I think some Chinese and Korean people living in the west, put the surname in capitals, so its clear which is which: PARK Ji Sung, of Man U


In Japan/Korea/China they put their surnames in front, that is correct :angel:

But of course when they convert their name to Westerners they put it in the back :p That's why people get confused with Li Na and Jie Zheng's name :lol:

Books in Asia also read from left to right rather than the standard western books that go right to left.

Kworb
Aug 13th, 2009, 08:52 PM
In Japan/Korea/China they put their surnames in front, that is correct :angel:

But of course when they convert their name to Westerners they put it in the back :p That's why people get confused with Li Na and Jie Zheng's name :lol:

Books in Asia also read from left to right rather than the standard western books that go right to left.

Good job adding to the confusion by putting Na's first name second and Jie's first name first :p

njnetswill
Aug 13th, 2009, 09:30 PM
Books in Asia also read from left to right rather than the standard western books that go right to left.

Mainland China goes the same direction as the West.

LeonHart
Aug 13th, 2009, 09:32 PM
Good job adding to the confusion by putting Na's first name second and Jie's first name first :p

I know, I'm included on the list that get confused :angel:

In Taiwan names are usually 3 to 4 characters long, where as in China names are usually just 2 characters (first and last name) so it adds to the confusion :mad:

LeonHart
Aug 13th, 2009, 09:33 PM
Mainland China goes the same direction as the West.

Ah, didn't know that, thanks. My mom has several Chinese books and they all go the other way.

Tennis-Chick
Aug 13th, 2009, 09:48 PM
It's interesting that while many of Polish decent players have their 'male' surnames (Wozniacki, Lisicki) Olivia Rogowska has the original female form ;)
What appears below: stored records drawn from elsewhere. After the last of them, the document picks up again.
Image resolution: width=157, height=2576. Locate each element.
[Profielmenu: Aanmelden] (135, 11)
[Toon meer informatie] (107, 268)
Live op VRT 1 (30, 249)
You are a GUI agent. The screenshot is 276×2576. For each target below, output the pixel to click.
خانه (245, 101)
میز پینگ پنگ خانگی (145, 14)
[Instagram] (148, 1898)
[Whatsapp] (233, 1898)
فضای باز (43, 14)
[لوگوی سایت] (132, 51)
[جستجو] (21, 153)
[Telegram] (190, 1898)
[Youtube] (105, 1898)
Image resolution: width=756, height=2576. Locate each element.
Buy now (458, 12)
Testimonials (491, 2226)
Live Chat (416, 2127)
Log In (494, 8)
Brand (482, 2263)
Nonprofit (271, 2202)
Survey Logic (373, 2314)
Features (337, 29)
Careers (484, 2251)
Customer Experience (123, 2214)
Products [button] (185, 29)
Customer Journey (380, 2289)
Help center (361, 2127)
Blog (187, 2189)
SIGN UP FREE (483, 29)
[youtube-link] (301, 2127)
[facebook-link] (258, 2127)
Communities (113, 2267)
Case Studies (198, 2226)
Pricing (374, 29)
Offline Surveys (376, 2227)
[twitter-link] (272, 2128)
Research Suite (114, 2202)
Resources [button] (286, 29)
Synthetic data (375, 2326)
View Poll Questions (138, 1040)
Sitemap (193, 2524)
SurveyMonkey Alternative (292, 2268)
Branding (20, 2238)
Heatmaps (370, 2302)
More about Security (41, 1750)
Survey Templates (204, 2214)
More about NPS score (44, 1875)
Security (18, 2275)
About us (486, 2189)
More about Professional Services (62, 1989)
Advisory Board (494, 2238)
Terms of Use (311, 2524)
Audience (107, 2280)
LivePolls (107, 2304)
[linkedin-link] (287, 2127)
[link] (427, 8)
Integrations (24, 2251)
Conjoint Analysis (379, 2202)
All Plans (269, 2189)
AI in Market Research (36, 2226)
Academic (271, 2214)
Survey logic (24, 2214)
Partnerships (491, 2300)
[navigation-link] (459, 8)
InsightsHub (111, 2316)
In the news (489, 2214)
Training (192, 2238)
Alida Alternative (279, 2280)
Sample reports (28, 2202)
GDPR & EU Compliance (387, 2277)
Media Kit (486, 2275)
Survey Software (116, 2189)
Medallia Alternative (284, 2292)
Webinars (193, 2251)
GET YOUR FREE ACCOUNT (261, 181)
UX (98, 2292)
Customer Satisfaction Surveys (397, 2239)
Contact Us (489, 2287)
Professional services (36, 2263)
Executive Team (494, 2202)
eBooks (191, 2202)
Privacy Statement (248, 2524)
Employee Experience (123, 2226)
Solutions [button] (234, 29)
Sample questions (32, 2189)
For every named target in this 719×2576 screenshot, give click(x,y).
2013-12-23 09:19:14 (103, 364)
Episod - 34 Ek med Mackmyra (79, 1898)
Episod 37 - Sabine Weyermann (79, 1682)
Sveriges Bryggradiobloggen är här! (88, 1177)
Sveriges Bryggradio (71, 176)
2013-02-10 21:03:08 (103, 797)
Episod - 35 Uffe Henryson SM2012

So is Olivia's dads name Rogowski (or whatever the male version is) or has the whole family just decided to use Rogowska?

dragon.serbia
Aug 13th, 2009, 10:23 PM
we have also rule in Serbia when we dont tell a name of girl only surname we add -eva on the end...exemple: Ivanoviceva osvojila titulu u Montrealu (Ivanovic won title in Montreal)!But that is only if we didnt tell a name of girl and in that case we add -eva on the end becouse of sounds more feminime...
Also Ana is child of Miroslav and becouse that we used Ivanoviceva but If Ana will be a wife of some Ivanovic than she will bi Ivanovcka not Ivanoviceva...we that used only in talk when we didnt tell a name of girl...when we tell a name we used clear surname Ivanovic becouse name is sound feminime...counfused Slavc :)

Ivanovicka


I shame myself that I didn't know difference when you need to use Ivanovicka and Ivanoviceva.
sorry for my english

MechWarrior2k
Aug 13th, 2009, 10:43 PM
I don't think Ukrainians do.

You're right, though Russians in Ukraine do tend to add -a to their surname. Also, some Russians in Ukraine only add -a to their surname if it's like for example Kerensky - Kerenska instead of Kerenskaya.